Acting U.S. Attorney Michael Sherwin announced two days later in a press conference his office had charged and arrested Evans on two misdemeanors stemming from the riot. Evans resigned the following day, upon advice from his lawyer.

“The RINOs (Republicans in Name Only) in W.Va. wanted to vote me out anyway,” he explained. “It would have been close and my lawyer informed me it would be used against me by the government.” He said Lamberth alluded to his immediate resignation as one reason for showing leniency in sentencing. At one point, Evans had faced up to 24 years in prison and up to $400,000 in fines.

The Justice Department upped the stakes when the complaint against him was amended May 3, 2021, to four misdemeanors. The former delegate from the Mountain State said he had reached an agreement with the U.S. Attorney’s office in D.C. that knocked his charges down to one misdemeanor, which he agreed to plead guilty to.

Just days before the plea bargain agreement was to be signed off on, the deal was yanked off the table, he said. He added that the prosecutor he had been dealing with told him it was out of his hands from then on.

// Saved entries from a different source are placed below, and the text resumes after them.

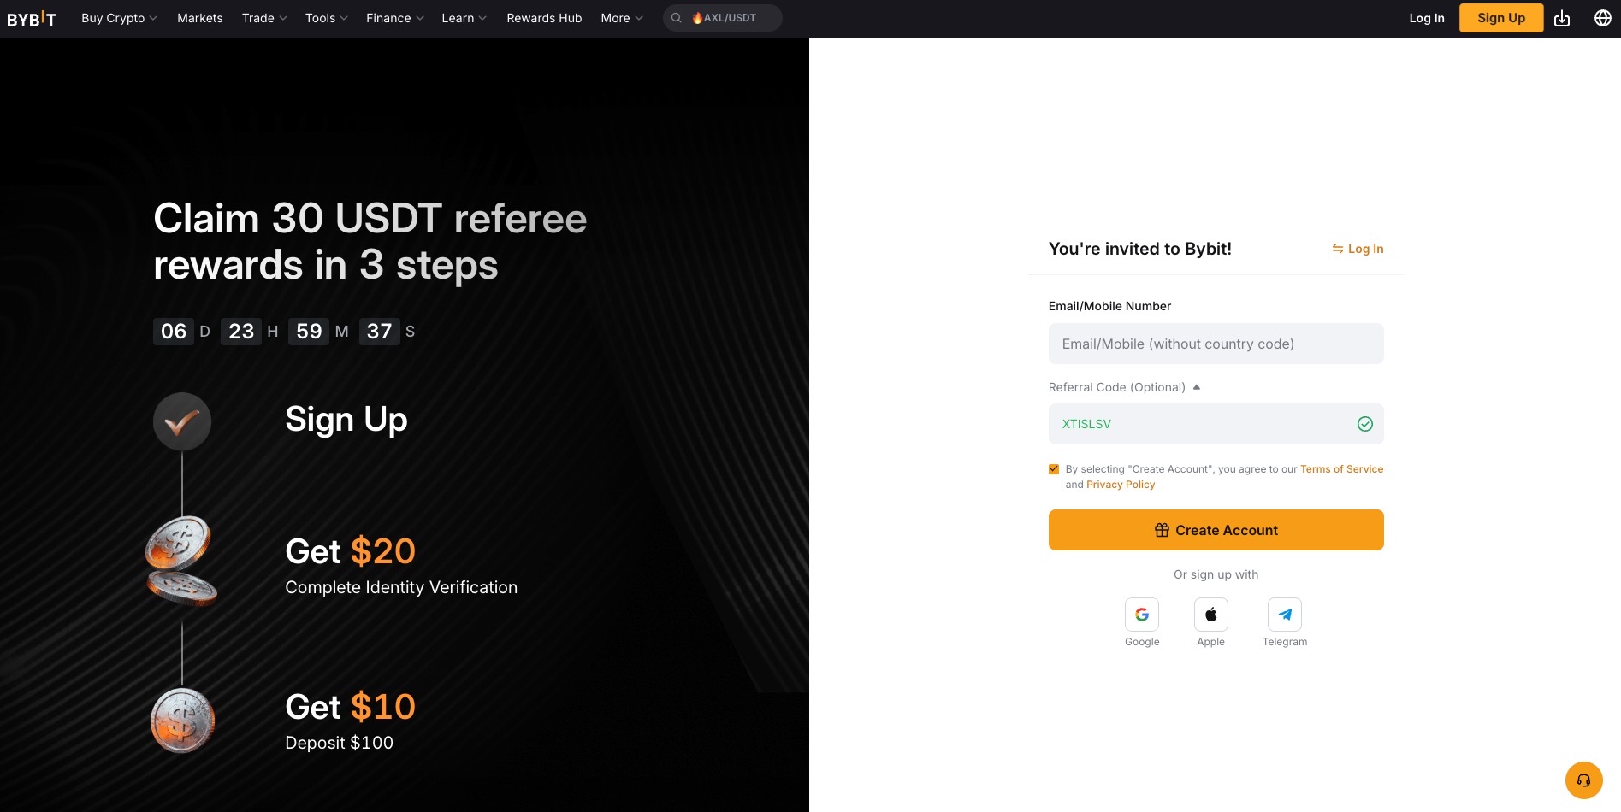Viewport: 1621px width, 812px height.
Task: Switch to Log In from the invite panel
Action: coord(1358,249)
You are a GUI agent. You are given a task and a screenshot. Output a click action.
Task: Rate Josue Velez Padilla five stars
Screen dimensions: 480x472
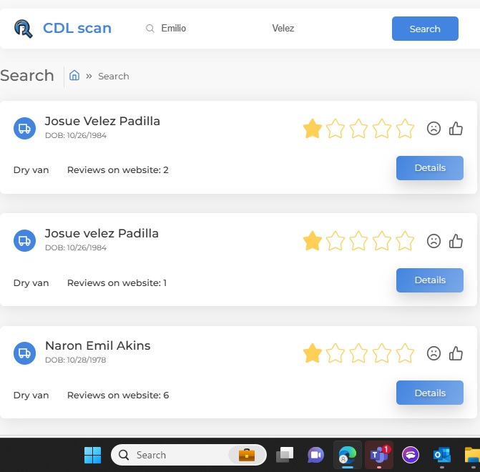point(405,129)
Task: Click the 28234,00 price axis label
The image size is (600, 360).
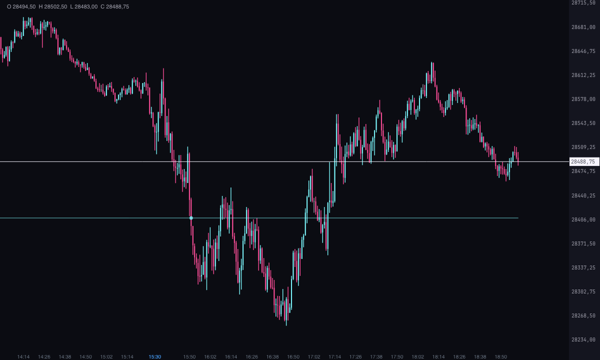Action: tap(584, 340)
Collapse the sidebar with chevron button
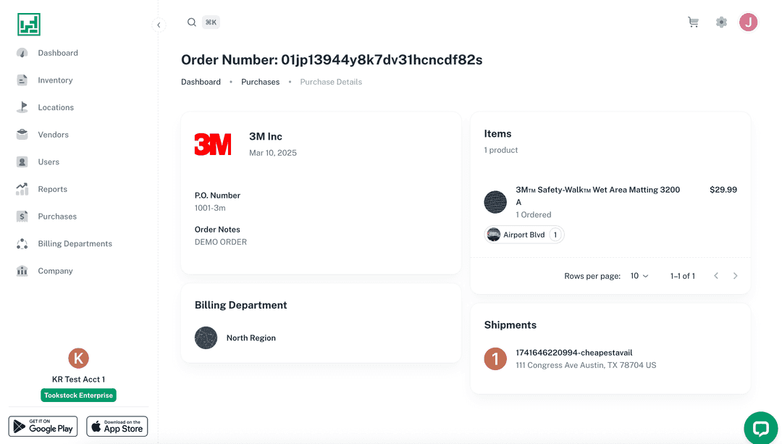The height and width of the screenshot is (444, 782). 159,25
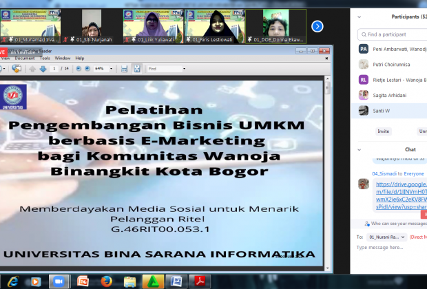Go to next page in PDF reader

pos(43,69)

“He said the order came from the highest level of the Justice Department,” Evans said. He added the prosecutor further informed him that all future negotiations would pass through him up to the top of the chain of command and flow back down.

A federal grand jury added a felony charge against him when they issued their July 2021 indictments.

Evans pleaded guilty to one felony charge of civil disorder on March 18, which carried a maximum sentence of five years in prison and a potential $50,000 in fines. He was allowed to remain home until his sentencing.

Lamberth conducted the June 22 sentencing in a Zoom video conducted over the Internet that Evans joined from his Prichard, W.Va., home.

The father of four young children — two boys and two girls, aged 6, 4, 2 and 1 — told Lamberth he was a good person who got caught up in the moment.

“I accept full responsibility for my actions,” he said at his sentencing.